If the candle gets too hot, depending the candle, the wax can completely liquefy; and if that happens, the glue holding the wick can release and move across the bottom of the container. Caution: if that happens, the flame can directly touch the glass and crack it. This is why you should stop burning a candle once 1/2 inch of wax remains.
Pro tip: Let’s be honest, sometimes 4 hours just isn’t long enough. We get it. That's why we recommend keeping multiple candles on-hand so you can rotate through them when you want to continue burning candles longer than 4 hours. That way you can either rotate fragrances or always have an extra of your #1 favorite on-hand.
EXTINGUISH IT When you’re ready to extinguish a candle flame, you’ve got a few options: blow it out (duh!), use a candle snuffer or a wick dipper.
Pro tip: when blowing out a candle, place your index finger in front of the flame and blow gently, this minimizes hot wax from splattering and causes the air to surround the flame.

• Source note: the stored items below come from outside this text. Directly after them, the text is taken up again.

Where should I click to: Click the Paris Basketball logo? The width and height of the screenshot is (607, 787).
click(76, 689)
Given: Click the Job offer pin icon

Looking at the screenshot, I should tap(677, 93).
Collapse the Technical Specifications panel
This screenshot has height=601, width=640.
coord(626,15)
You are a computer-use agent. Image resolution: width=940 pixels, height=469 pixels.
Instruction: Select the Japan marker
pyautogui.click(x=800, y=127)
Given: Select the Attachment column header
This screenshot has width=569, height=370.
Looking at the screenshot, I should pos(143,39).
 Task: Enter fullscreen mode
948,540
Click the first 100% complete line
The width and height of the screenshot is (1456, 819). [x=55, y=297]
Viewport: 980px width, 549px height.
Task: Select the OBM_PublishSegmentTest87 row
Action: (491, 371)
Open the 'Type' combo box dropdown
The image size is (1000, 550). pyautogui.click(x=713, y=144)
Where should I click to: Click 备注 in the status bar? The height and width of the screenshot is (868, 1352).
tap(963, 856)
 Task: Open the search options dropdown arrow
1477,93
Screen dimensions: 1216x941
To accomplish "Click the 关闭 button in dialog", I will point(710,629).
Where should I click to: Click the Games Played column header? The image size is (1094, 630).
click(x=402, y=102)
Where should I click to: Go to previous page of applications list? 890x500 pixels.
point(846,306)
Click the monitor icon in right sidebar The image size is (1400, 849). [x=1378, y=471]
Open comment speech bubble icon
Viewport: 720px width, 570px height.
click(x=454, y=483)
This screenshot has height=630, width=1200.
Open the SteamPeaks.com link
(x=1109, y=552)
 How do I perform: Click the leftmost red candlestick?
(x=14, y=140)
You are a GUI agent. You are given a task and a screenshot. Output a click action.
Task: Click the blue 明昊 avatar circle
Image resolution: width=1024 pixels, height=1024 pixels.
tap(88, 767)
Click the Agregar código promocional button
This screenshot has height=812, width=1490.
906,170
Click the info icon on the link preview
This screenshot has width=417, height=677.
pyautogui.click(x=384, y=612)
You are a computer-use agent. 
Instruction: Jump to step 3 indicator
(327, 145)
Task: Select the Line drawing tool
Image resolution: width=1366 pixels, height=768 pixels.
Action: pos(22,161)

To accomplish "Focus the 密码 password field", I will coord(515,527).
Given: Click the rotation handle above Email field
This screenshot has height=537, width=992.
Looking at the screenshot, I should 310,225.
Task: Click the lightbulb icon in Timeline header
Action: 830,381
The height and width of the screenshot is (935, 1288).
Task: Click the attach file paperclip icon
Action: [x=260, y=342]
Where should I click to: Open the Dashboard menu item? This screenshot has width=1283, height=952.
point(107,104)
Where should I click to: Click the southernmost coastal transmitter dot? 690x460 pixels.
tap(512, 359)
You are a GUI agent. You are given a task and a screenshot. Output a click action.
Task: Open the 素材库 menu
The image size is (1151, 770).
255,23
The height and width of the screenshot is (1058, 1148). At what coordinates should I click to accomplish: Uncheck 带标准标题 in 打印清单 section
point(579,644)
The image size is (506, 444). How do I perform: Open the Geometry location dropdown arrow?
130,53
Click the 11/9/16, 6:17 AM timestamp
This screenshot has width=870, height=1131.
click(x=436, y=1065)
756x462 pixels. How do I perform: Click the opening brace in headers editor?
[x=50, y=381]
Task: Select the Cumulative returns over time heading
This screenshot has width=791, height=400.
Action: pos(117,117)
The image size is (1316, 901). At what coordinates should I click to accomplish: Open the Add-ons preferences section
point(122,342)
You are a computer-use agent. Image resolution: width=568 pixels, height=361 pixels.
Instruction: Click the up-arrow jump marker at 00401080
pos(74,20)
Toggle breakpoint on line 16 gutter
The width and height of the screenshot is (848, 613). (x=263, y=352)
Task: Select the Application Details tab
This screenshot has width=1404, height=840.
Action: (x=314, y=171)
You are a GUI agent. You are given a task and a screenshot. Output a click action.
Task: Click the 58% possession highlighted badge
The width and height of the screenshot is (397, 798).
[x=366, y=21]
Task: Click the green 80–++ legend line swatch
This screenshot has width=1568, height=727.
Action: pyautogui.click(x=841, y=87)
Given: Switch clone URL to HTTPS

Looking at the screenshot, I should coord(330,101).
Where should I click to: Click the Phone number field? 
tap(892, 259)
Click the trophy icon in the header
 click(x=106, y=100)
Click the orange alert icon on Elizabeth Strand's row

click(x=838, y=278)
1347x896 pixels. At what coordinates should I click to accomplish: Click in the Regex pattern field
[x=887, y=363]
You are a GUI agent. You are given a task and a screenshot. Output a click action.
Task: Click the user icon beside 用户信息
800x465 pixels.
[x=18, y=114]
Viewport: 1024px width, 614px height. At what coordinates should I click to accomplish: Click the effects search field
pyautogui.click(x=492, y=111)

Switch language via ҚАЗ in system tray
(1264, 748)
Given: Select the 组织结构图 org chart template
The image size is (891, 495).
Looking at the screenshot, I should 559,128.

A candle snuffer and wick dipper essentially have the same function: extinguish the flame without the wick smoking. With a candle snuffer, you place the bell of the snuffer over the flame to exhaust its supply of carbon and hydrogen thus extinguishing it. With a wick dipper, you use the tool to push the wick into the hot wax pool then lift it out of the wax for the next burn.
Pro tip: although wick dippers aren’t as widely known about, they are generally less expensive than candle snuffers and get the job done just as well.
CLEAN UP Spills can happen.
If a spill occurs, the first thing to determine is what type of wax your candle is made of. Unlike paraffin wax, which can be impossible to remove, soy wax is biodegradable and cleans up easily with soap and water.
For most spills: 1) Either let the wax harden and scrape off the excess wax or use a hair dryer to heat the wax then blot up as much as you can with paper towels (they are the most absorbent). You can use an ice cube to harden any wax drippings, making them brittle and easy to scrape off. A credit card or stiff plastic spatula works really well to scrape off frozen wax.
Pro tip: use a credit card you don’t care about because it might snap in two.
2) Wipe down the spill area using a soft, absorbent cloth and hot soapy water or a solution of half white distilled vinegar and half water.
If wax has spilled on carpet: remove it with a paper towel and an iron. Place a paper towel over the spill. Place a heated iron over the paper towel. The heat from the iron will cause the wax to melt and be absorbed into the paper towel.
If wax spills on fabric, you can also remove it with a paper towel and an iron. Place a paper towel over the spill and underneath the fabric to soak up the wax; otherwise it will soak into your ironing board, which will transfer it onto the next item that gets ironed. After ironing for 30 seconds, lift the paper towel up to see how much wax you have absorbed: move the paper towel to a fresh spot and continue until the paper no longer absorbs wax from the fabric, this means you have absorbed as much wax as you can using this method. (Safety tip: don’t leave the iron on the wax-soaked paper towels, it is ridiculously flammable.)
Use OxiClean to get out any stains from candle dye.
SAFETY FIRST Last but not least, be safe.
Always burn candles in a well-ventilated space. Do not place lit candles near window treatments and other objects that can catch fire. Keep all lit candles out of the reach of children and pets. Never leave a burning candle unattended.
For added safety and to protect your home furnishings, place candles on coasters or plates and in hurricanes or lanterns.